(The data begins)
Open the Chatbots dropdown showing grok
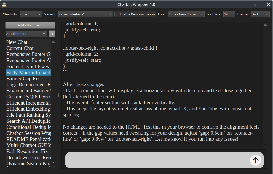This screenshot has height=174, width=273. 31,14
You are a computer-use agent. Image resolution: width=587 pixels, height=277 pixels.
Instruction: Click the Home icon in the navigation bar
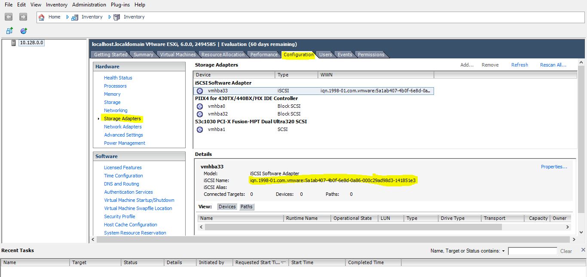click(x=41, y=17)
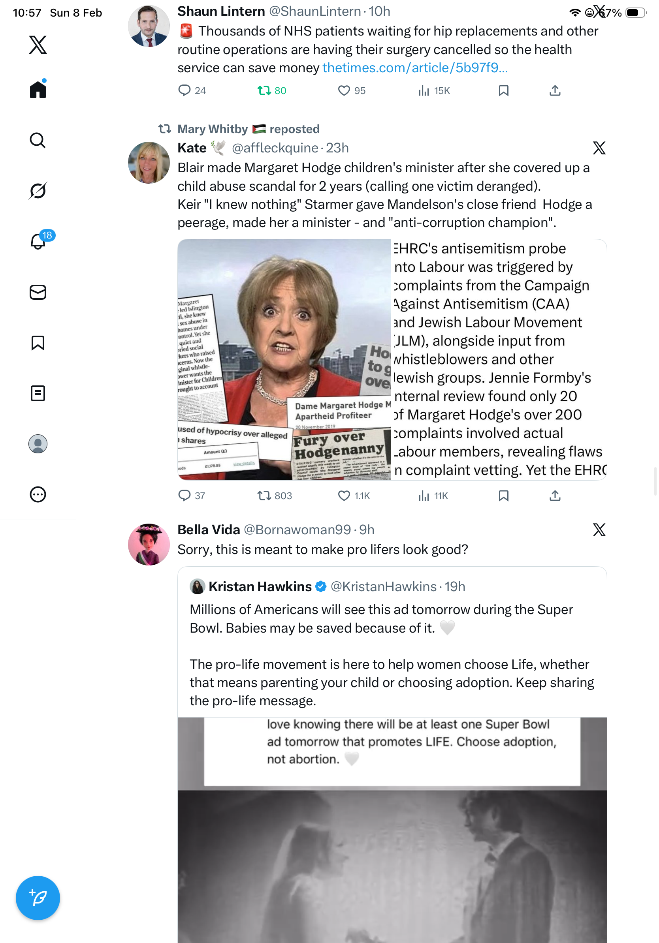
Task: Reply to Kate's post with 37 comments
Action: pos(191,496)
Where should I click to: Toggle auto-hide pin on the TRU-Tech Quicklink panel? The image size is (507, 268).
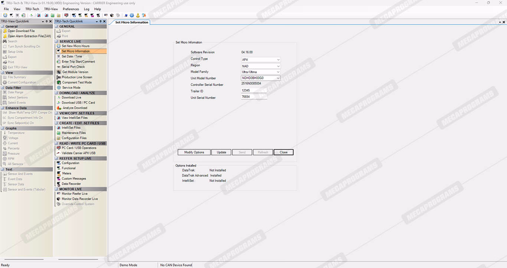point(101,21)
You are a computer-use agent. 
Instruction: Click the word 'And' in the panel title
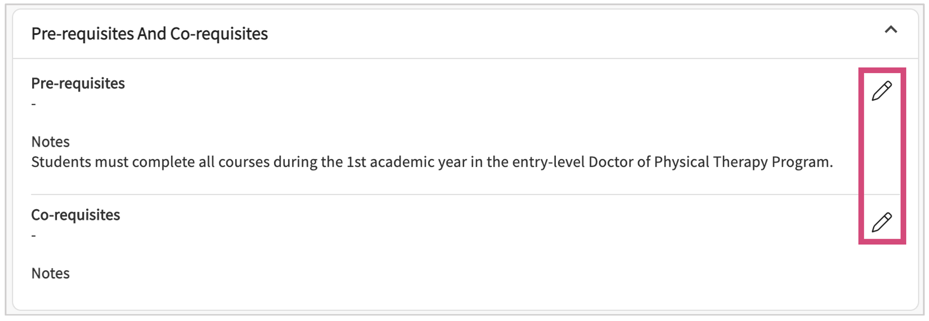(152, 34)
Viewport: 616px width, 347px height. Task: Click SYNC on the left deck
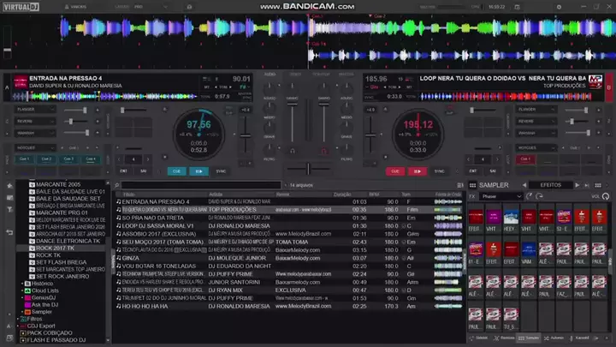221,171
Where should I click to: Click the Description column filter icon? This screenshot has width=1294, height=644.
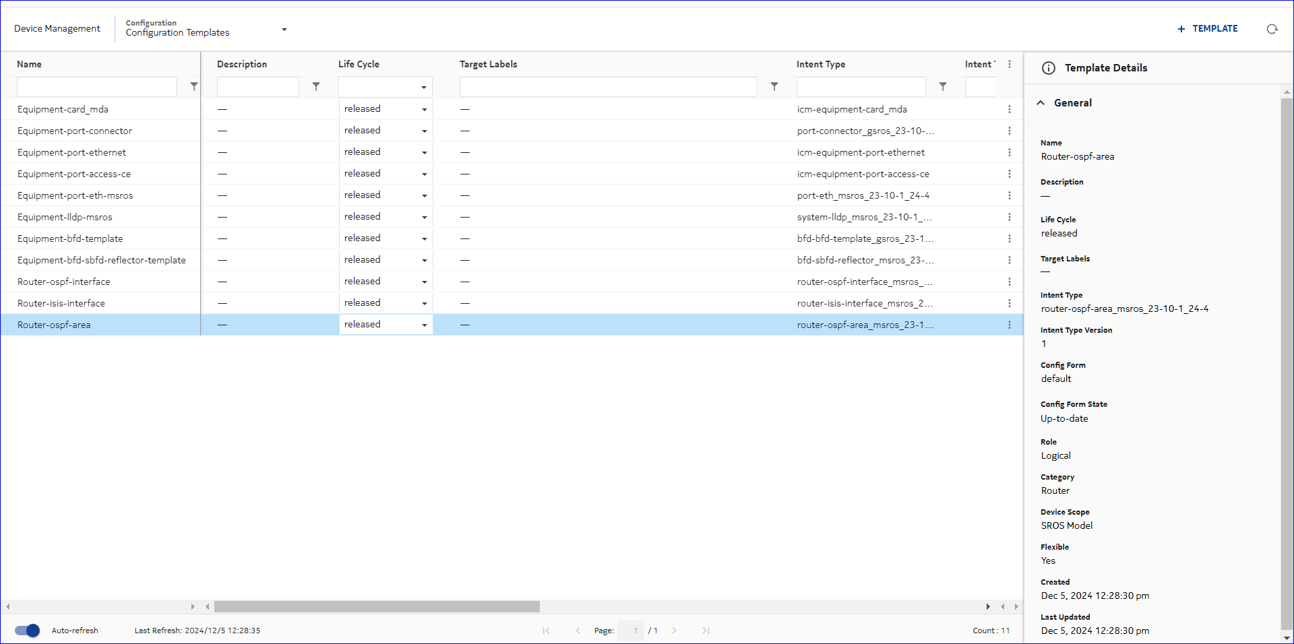[316, 87]
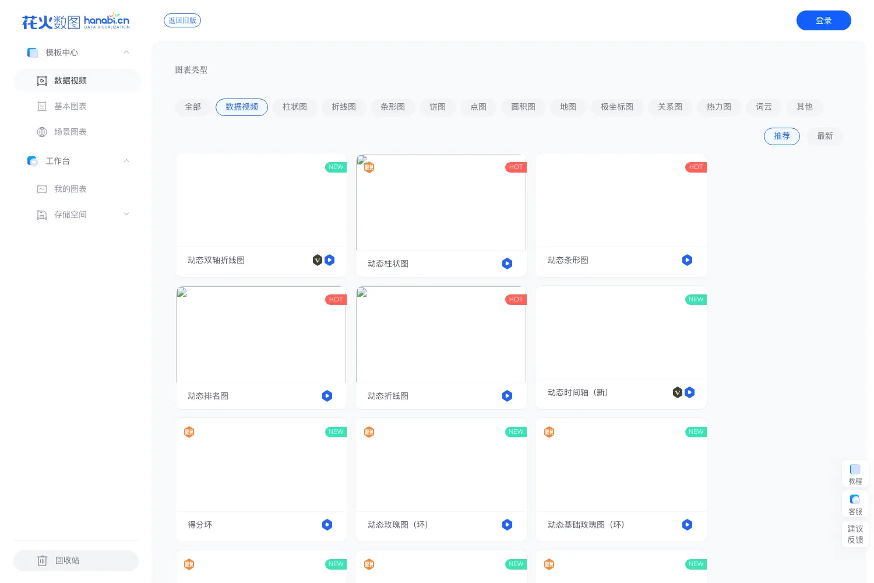Expand the 存储空间 submenu
Screen dimensions: 874x583
point(126,215)

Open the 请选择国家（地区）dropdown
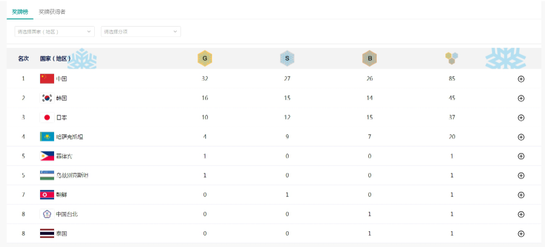click(55, 32)
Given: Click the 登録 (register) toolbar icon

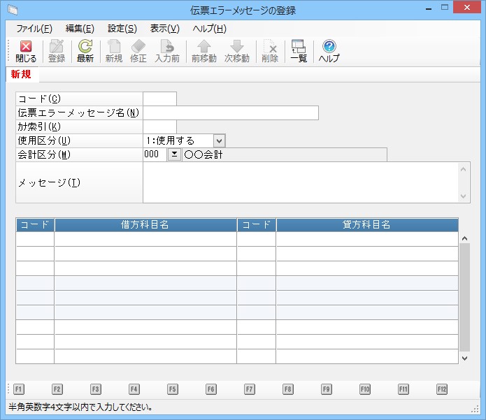Looking at the screenshot, I should [x=57, y=48].
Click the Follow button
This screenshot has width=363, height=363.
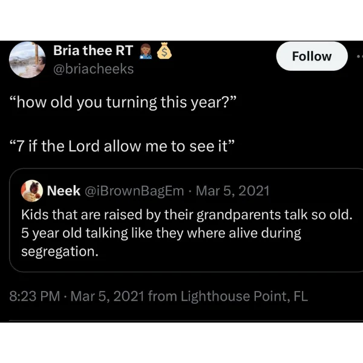pyautogui.click(x=312, y=56)
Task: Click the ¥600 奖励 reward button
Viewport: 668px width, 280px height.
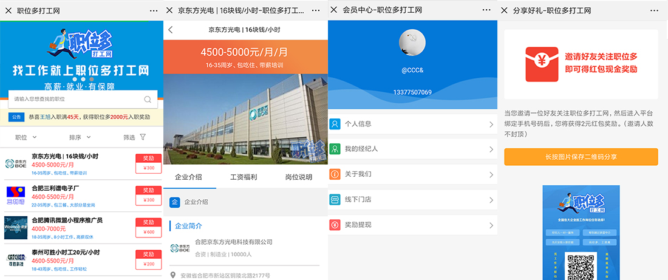Action: [148, 227]
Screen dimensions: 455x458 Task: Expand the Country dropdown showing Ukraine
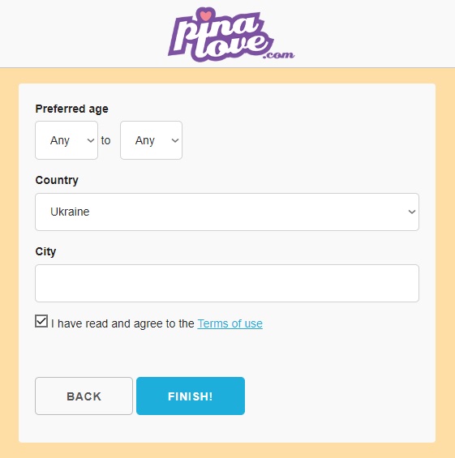click(x=227, y=212)
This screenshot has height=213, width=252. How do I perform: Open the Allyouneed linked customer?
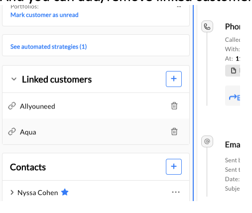pyautogui.click(x=37, y=107)
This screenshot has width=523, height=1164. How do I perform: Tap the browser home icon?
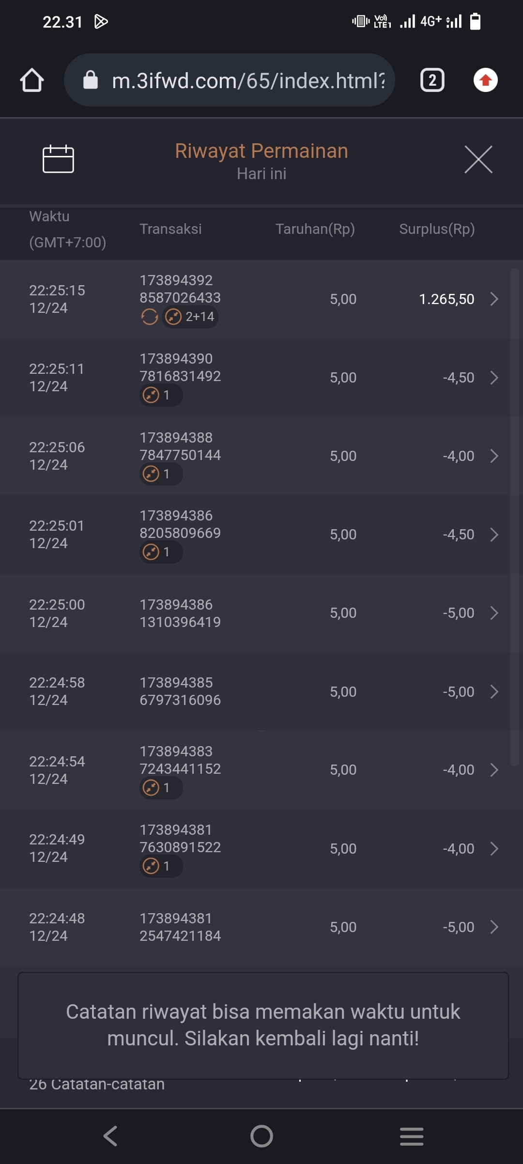(32, 80)
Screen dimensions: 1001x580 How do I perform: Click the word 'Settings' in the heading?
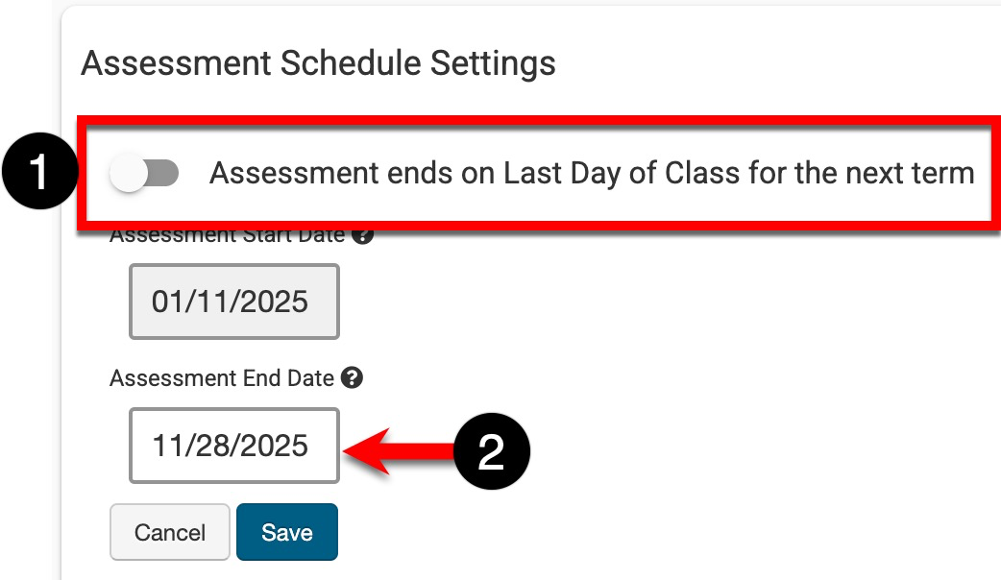[x=493, y=63]
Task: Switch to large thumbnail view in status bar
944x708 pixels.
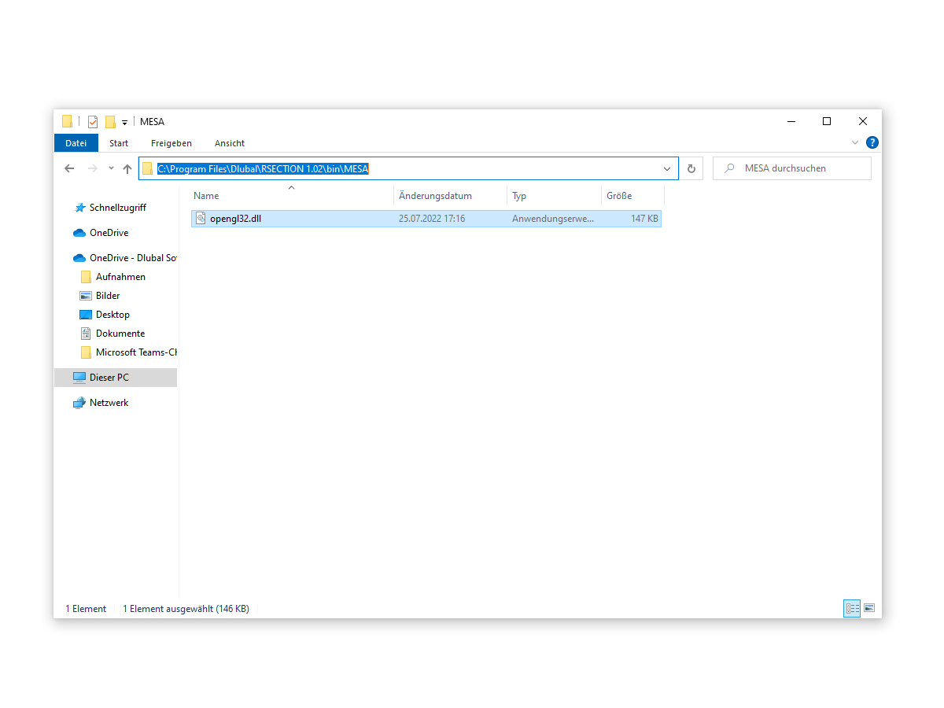Action: coord(869,608)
(The data ends)
## Work order
Copy out the entries exactly as they stand, omitting the images.

## Answer section
Open the Chatbots dropdown showing grok
This screenshot has height=174, width=273. 31,14
You are a computer-use agent. Image resolution: width=587 pixels, height=277 pixels.
Instruction: Click the Home icon in the navigation bar
click(x=41, y=17)
Task: Reply to Kate's post with 37 comments
Action: pos(191,496)
Where should I click to: Toggle auto-hide pin on the TRU-Tech Quicklink panel? The image size is (507, 268).
point(101,21)
You are a computer-use agent. 
Instruction: Click the word 'And' in the panel title
(152, 34)
Viewport: 616px width, 347px height. Task: Click SYNC on the left deck
221,171
Where should I click to: Click the Description column filter icon? This screenshot has width=1294, height=644.
[316, 87]
Expand the 存储空间 submenu
Screen dimensions: 874x583
point(126,215)

Open the 请选择国家（地区）dropdown
click(55, 32)
Given: Click the 登録 (register) toolbar icon

Looking at the screenshot, I should [x=57, y=48].
Click the Follow button
This screenshot has width=363, height=363.
pyautogui.click(x=312, y=56)
Task: Click the ¥600 奖励 reward button
Viewport: 668px width, 280px height.
Action: [148, 227]
Screen dimensions: 455x458 Task: Expand the Country dropdown showing Ukraine
click(x=227, y=212)
This screenshot has height=213, width=252. How do I perform: Open the Allyouneed linked customer?
pyautogui.click(x=37, y=107)
This screenshot has width=523, height=1164. How do I perform: Tap the browser home icon?
(32, 80)
Screen dimensions: 1001x580 How do I perform: Click the word 'Settings' in the heading?
[x=493, y=63]
Task: Switch to large thumbnail view in status bar
944x708 pixels.
Action: coord(869,608)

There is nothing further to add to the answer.